-- CHALLENGE --
Recast the items below as a numbered list and leave out any blank lines.

-- STORED DATA --
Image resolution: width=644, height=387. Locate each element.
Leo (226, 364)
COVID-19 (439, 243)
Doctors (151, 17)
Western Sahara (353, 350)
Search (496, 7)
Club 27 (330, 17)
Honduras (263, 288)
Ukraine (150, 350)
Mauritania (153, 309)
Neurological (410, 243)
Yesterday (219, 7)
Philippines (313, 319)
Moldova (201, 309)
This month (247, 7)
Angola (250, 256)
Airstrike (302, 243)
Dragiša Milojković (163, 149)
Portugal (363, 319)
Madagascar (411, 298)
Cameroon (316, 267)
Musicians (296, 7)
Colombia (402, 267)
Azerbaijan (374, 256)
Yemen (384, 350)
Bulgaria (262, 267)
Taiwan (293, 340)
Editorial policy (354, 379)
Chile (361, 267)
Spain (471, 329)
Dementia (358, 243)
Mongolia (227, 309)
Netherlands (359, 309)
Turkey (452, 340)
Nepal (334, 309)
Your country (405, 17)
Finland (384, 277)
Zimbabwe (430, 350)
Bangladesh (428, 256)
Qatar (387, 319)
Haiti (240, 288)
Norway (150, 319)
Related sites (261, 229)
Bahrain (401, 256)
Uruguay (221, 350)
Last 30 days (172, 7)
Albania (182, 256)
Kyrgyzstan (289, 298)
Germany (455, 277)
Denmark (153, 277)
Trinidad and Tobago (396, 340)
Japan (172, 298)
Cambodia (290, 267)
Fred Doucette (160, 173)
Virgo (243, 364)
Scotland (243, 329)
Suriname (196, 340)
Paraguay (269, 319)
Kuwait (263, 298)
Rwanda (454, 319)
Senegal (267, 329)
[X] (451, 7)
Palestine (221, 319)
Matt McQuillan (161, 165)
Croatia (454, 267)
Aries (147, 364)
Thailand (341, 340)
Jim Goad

-- SOLUTION BELOW --
1. Image resolution: width=644, height=387. Locate each element.
2. Leo (226, 364)
3. COVID-19 (439, 243)
4. Doctors (151, 17)
5. Western Sahara (353, 350)
6. Search (496, 7)
7. Club 27 (330, 17)
8. Honduras (263, 288)
9. Ukraine (150, 350)
10. Mauritania (153, 309)
11. Neurological (410, 243)
12. Yesterday (219, 7)
13. Philippines (313, 319)
14. Moldova (201, 309)
15. This month (247, 7)
16. Angola (250, 256)
17. Airstrike (302, 243)
18. Dragiša Milojković (163, 149)
19. Portugal (363, 319)
20. Madagascar (411, 298)
21. Cameroon (316, 267)
22. Musicians (296, 7)
23. Colombia (402, 267)
24. Azerbaijan (374, 256)
25. Yemen (384, 350)
26. Bulgaria (262, 267)
27. Taiwan (293, 340)
28. Editorial policy (354, 379)
29. Chile (361, 267)
30. Spain (471, 329)
31. Dementia (358, 243)
32. Mongolia (227, 309)
33. Netherlands (359, 309)
34. Turkey (452, 340)
35. Nepal (334, 309)
36. Your country (405, 17)
37. Finland (384, 277)
38. Zimbabwe (430, 350)
39. Bangladesh (428, 256)
40. Qatar (387, 319)
41. Haiti (240, 288)
42. Norway (150, 319)
43. Related sites (261, 229)
44. Bahrain (401, 256)
45. Uruguay (221, 350)
46. Last 30 days (172, 7)
47. Albania (182, 256)
48. Kyrgyzstan (289, 298)
49. Germany (455, 277)
50. Denmark (153, 277)
51. Trinidad and Tobago (396, 340)
52. Japan (172, 298)
53. Cambodia (290, 267)
54. Fred Doucette (160, 173)
55. Virgo (243, 364)
56. Scotland (243, 329)
57. Suriname (196, 340)
58. Paraguay (269, 319)
59. Kuwait (263, 298)
60. Rwanda (454, 319)
61. Senegal (267, 329)
62. [X] (451, 7)
63. Palestine (221, 319)
64. Matt McQuillan (161, 165)
65. Croatia (454, 267)
66. Aries (147, 364)
67. Thailand (341, 340)
68. Jim Goad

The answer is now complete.